- [MATERIAL FOR THIS EXERCISE]
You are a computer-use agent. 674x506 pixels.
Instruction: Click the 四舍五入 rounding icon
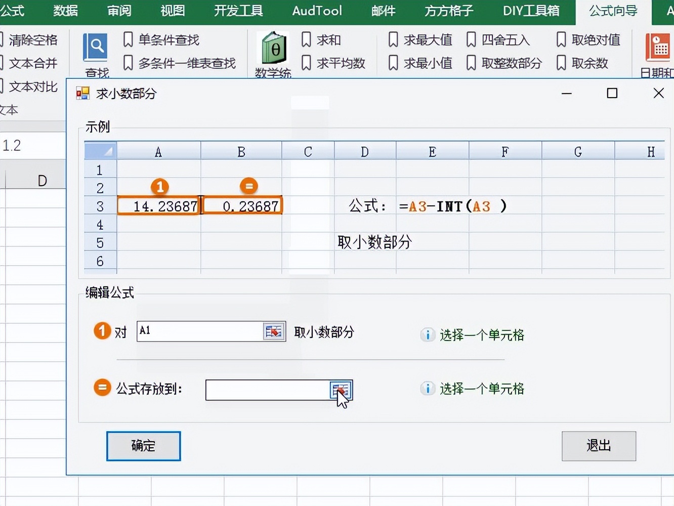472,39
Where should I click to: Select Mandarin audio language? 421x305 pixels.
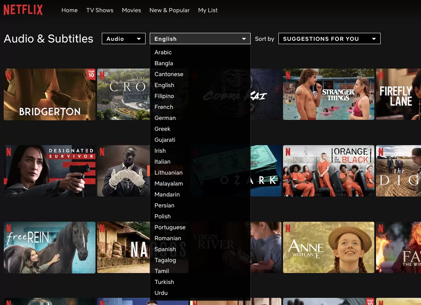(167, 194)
* * *
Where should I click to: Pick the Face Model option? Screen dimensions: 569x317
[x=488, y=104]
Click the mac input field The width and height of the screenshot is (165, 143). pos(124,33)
* * *
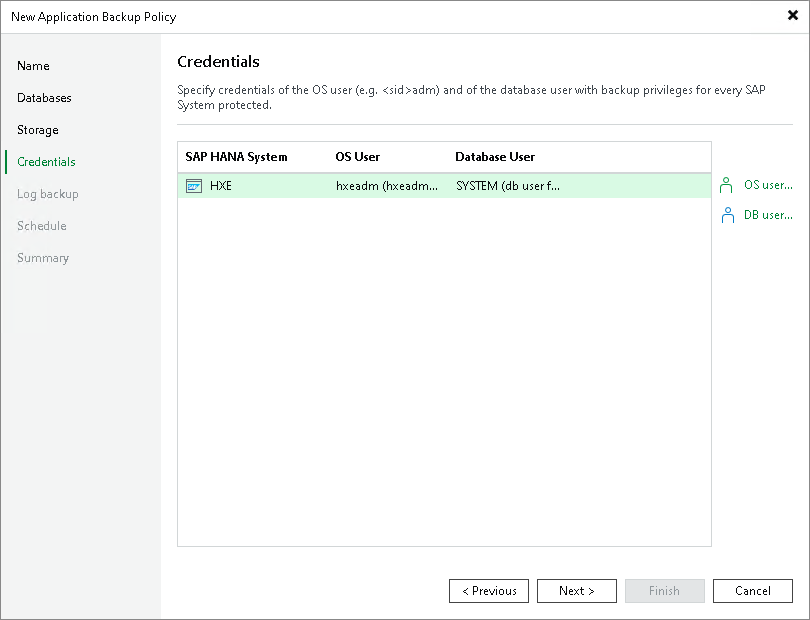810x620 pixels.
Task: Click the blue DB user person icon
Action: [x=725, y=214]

- [WHAT TO WORK ON] Reproduce the items starting at the line that contains "810x620 pixels." and ending after the line that contains "Action: [x=725, y=214]", with "blue" changed to "gray" and nothing else altered. Leave the pictures out.

- [FULL RESPONSE]
810x620 pixels.
Task: Click the gray DB user person icon
Action: [x=725, y=214]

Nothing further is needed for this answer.